Task objective:
Recast the items starting at the line containing "Where should I click to: Open" and ending at the line containing "Looking at the screenshot, I should 29,6." as a numbered list, omitting blank lines.

Data in this exercise:
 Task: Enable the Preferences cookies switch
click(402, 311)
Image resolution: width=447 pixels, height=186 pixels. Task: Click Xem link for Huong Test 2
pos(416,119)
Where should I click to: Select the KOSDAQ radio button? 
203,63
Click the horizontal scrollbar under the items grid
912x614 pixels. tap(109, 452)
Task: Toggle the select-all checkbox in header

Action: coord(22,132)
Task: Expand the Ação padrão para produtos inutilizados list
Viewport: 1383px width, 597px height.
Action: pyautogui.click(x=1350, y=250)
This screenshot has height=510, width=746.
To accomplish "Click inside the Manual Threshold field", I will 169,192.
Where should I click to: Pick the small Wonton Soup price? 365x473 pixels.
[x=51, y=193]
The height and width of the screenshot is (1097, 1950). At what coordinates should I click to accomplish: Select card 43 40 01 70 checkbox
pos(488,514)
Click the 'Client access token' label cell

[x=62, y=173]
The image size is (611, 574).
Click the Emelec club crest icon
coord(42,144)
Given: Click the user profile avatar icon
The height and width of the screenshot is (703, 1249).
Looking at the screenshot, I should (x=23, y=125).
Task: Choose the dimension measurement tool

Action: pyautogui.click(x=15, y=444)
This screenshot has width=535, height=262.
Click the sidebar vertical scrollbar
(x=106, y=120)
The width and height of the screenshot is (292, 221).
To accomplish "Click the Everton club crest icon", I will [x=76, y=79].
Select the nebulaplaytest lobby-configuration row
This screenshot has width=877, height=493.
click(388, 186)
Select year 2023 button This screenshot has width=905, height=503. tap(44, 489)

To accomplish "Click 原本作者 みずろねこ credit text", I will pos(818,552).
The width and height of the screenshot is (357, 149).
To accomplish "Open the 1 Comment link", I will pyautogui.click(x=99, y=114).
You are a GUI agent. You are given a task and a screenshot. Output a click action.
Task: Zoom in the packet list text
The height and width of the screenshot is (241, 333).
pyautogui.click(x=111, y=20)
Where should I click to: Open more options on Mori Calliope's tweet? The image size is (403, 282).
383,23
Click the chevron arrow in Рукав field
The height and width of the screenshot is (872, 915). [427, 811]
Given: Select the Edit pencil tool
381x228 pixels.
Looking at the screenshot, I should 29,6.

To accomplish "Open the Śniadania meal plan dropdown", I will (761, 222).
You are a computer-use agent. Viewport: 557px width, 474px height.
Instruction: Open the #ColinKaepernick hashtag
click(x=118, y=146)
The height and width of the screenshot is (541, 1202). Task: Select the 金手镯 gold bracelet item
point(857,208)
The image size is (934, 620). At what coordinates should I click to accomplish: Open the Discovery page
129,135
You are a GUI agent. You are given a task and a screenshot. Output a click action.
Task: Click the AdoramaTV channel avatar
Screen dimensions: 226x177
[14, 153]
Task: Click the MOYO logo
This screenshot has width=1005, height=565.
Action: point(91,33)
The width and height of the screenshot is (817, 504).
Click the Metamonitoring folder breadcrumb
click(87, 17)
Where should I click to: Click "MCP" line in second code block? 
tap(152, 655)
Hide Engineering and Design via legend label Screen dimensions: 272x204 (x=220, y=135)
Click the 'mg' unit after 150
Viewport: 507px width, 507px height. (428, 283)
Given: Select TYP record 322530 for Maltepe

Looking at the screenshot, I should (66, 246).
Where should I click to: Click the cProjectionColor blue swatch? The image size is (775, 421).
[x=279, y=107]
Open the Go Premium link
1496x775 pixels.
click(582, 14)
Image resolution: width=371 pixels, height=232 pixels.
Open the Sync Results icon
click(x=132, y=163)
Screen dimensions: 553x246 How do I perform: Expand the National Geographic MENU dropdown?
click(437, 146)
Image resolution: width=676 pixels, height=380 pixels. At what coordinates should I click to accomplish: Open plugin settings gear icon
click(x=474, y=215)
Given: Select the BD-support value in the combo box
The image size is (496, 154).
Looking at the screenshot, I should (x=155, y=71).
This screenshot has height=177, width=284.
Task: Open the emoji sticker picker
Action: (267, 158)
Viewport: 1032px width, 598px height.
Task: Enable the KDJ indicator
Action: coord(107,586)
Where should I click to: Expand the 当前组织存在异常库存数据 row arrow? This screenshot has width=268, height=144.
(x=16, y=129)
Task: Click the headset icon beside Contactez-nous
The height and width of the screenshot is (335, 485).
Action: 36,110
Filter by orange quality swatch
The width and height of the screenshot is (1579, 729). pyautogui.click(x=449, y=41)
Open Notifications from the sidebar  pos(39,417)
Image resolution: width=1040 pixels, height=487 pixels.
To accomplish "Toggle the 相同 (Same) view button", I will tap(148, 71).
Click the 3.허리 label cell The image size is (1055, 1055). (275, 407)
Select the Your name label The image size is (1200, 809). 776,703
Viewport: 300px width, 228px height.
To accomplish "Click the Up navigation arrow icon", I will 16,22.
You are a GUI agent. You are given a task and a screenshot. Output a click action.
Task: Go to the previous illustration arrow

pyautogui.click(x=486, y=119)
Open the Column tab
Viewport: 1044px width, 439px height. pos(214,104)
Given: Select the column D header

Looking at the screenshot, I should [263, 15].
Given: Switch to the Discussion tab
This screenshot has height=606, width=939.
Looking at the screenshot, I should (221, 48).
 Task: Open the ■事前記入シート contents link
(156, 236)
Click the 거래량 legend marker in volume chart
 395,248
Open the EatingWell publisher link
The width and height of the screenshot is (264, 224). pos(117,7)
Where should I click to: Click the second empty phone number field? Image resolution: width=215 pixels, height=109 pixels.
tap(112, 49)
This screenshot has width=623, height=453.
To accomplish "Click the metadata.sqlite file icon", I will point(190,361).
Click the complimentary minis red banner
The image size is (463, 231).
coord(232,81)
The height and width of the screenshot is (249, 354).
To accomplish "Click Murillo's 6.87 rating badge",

Completed task:
1. Where should I click to: Open more options on Mori Calliope's tweet? The image size is (403, 282).
2. 383,23
3. Click the chevron arrow in Рукав field
4. The height and width of the screenshot is (872, 915). [427, 811]
5. Given: Select the Edit pencil tool
6. 381x228 pixels.
7. Looking at the screenshot, I should 29,6.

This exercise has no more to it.